Three months ended June 30, Change
(in thousands) 2021 2020 $ %
Interest expense $ 5 $ 56 $ (51) (91) %
Six months ended
June 30, Change
(in thousands) 2021 2020 $ %
Interest expense $ 9 $ 106 $ (97) (92) %

Interest expense in the three and six months ended 2021 consists primarily of interest on our PPP Loan and finance lease liabilities. The higher interest expense for the three and six months ended June 30, 2020 was attributable to the amortization of deferred issuance costs associated with our line of credit, which expired in August 2020.

Key Operating Metrics

We consider monthly recurring revenue (“MRR”) as a key operating metric and a key indicator of our overall business. We also use MRR as (i) one of the primary methods for planning and forecasting overall expectations and for evaluating, on at least a quarterly and annual basis, actual results against such expectations; and (ii) as a performance metric for certain executive stock-based compensation awards.

We define MRR as the sum of (i) for our Enterprise channel, the total of the average monthly recurring fee amount under each active paid contract at the date of determination, plus (ii) for our Partner and Marketplace channel, the recognized monthly fee amount for all paying customers at the date of determination, in each case, assuming no changes to the subscription and without taking into account any usage above the subscription or recurring revenue base, if any, that may be applicable to such subscription. This determination includes both annual and monthly contracts for recurring products. Some of our contracts are cancelable, which may impact future MRR. MRR excludes revenue from our PDF remediation services business and Mobile App report business. As of June 30, 2021, MRR was about $2.0 million, which represents an increase of 25% year-over-year driven by both our Partner and Marketplace channel and Enterprise Channel.
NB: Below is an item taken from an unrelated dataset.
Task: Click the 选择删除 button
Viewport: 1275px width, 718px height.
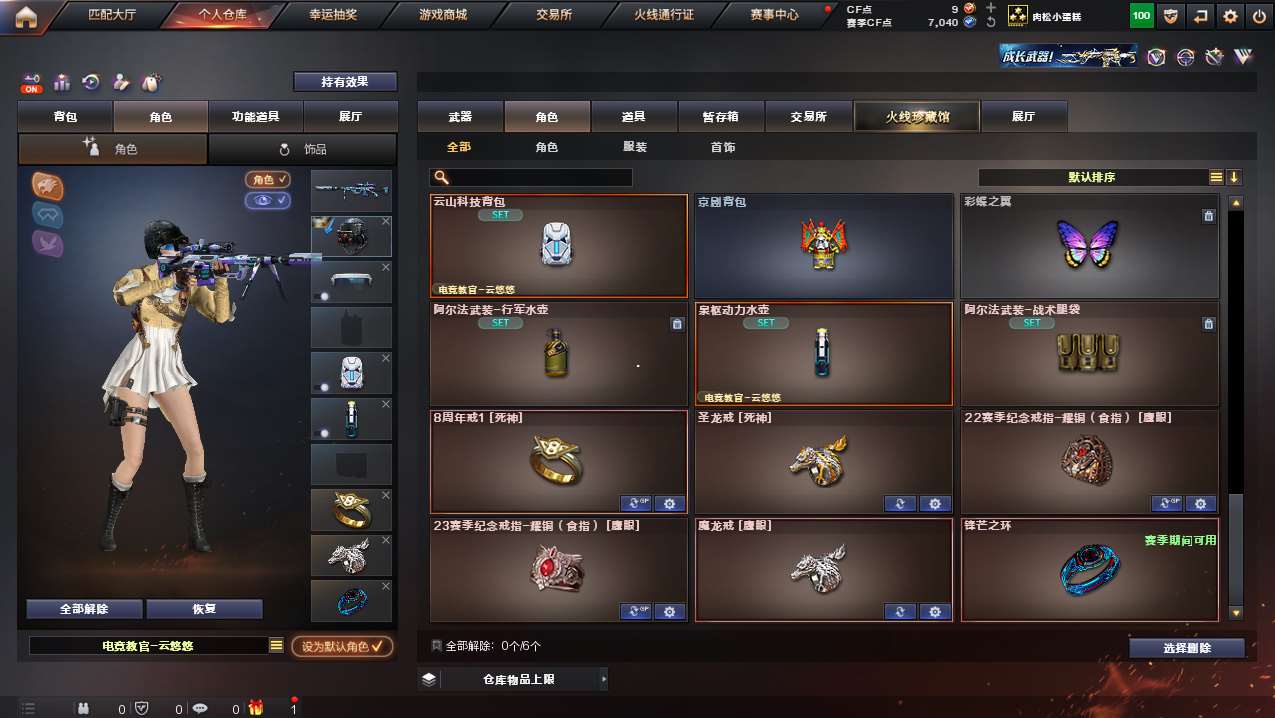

Use of Non-GAAP Financial Measures

From time to time, we review adjusted financial measures that assist us in comparing our operating performance consistently over time, as such measures remove the impact of certain items, as applicable, such as our capital structure (primarily interest charges), items outside the control of the management team (taxes), and expenses that do not relate to our core operations, including transaction-related expenses and other costs that are expected to be non-recurring. In order to provide investors with greater insight, and allow for a more comprehensive understanding of the information used in our financial and operational decision-making, the Company has supplemented the Financial Statements presented on a GAAP basis in this Quarterly Report on Form 10-Q with the following non-GAAP financial measures: Non-GAAP earnings (loss) and Non-GAAP earnings (loss) per diluted share.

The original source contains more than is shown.